A beautiful morning – still waters on the lake and a quick 40 min paddle just to add it in, because we could. Having not paddled a lot, I found it hard on the wide, plastic sit on kayaks with no rudder to get a straight line going. A puff of wind and a paddle stroke a little heavy on one side and you could almost do a 180 degree spin on the spot.

Nice to get a bit wet, now back on the bikes for a 20km leg, some more pics, a few big hills to climb and lots of locusts today out this way.

We headed toward the front side of Mt William to finish this MTB leg and refuel with Aaron’s assistance.

I will always remember the flick, flick, flick feeling of big, hard locusts hitting me as I rode past them.

The run up Mt William was pretty awesome with ever changing terrain. Starting off very dry and open, the scenery soon changed to something you might see in the alpine region, with rocks and low lying shrubs. Soon turning into a sub tropical fern garden.

Sometimes striding and scrambling was more efficient than running.

Once we got to the Mt William car park, with limited time, we decided to just run the final 6km down and not worry about the lookout.

Tough gig running 6km downhill on day 2, so I gave myself a number counting game.

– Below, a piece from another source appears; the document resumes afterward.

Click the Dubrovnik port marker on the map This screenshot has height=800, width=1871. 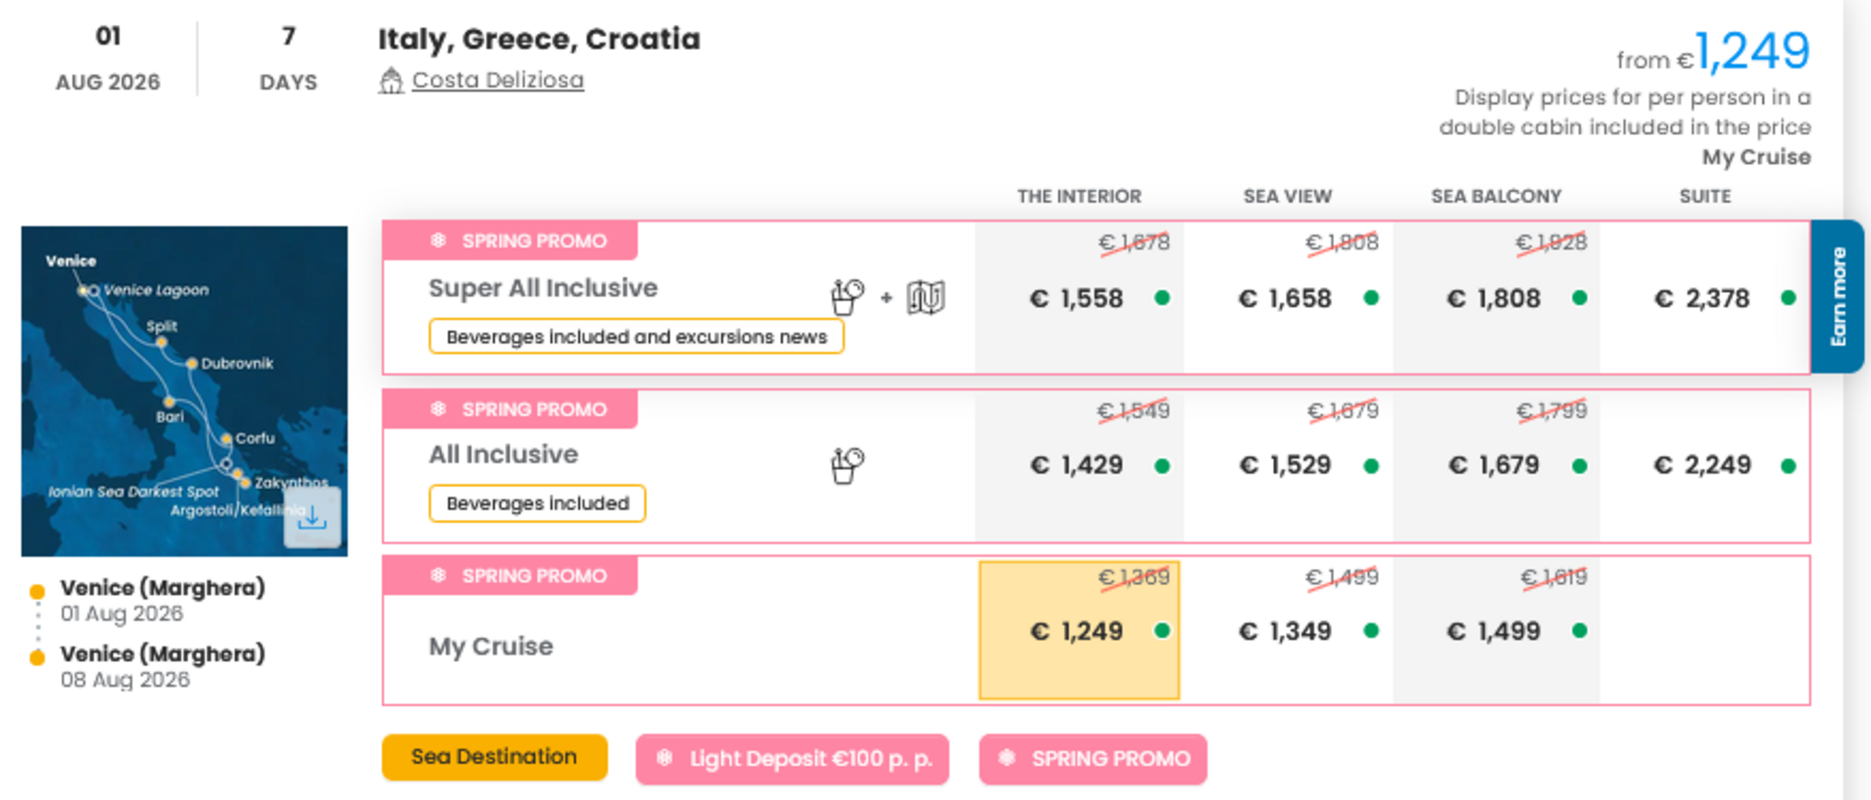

Count 1 -100 equals 100mts, use 1 finger and count to 100 again, no have 2 fingers up, count to 100 again, 3 fingers. All the way to 1000, equalling approx 1km, start again. All the way for about 3km and then I could not be bothered anymore.


Back at the bottom, Aaron was waiting with our bikes again.

This time we had a challenging fire trail to contend with.

I had a quick look at the map and realised that the first km went straight up a side of a hill to meet this fire break trail and then the trail itself cut through the contours of the bottom of one of the ranges. This meant some big downs and even bigger ups!

We were meant to try and ride this for about 40km, but with the time of day, the effort required and what we still had to try and fit in, we pulled out early and got a pick up on the main road after about 20km.


Final drive to Mt Abrupt, boom! Straight up! Nice climb, nice scrambling and awesome views at dusk. This was my favourite climb and descent.

By the time we got back to Halls Gap, tidied up and off to dinner on day 2 it was 9pm!!

Thankfully the Kookaburra took us on and Chris and I were both keen to down 2 glasses of wine, hoping to dull the pain in our legs so we could sleep well tonight.


Thanks Chris Ord for giving this opportunity, your connections and your reason for being there gave me a great time away training and finding out about a new piece of training ground that I had not been to in years!


In the end, we did about 40km of trail running, 100km of MTB and a small chunk of paddling on the lake.


On Thursday I left at 6:30am to get home for my Midday Christmas ride in Forrest.

My legs were the deadest ever!!!! Could I climb a hill? Nope. Did I hurt? Yep.

I took Friday, Saturday, Sunday & Monday off the bike to recover.


That’s where my Tathra adventure begins…but that’s a whole new story.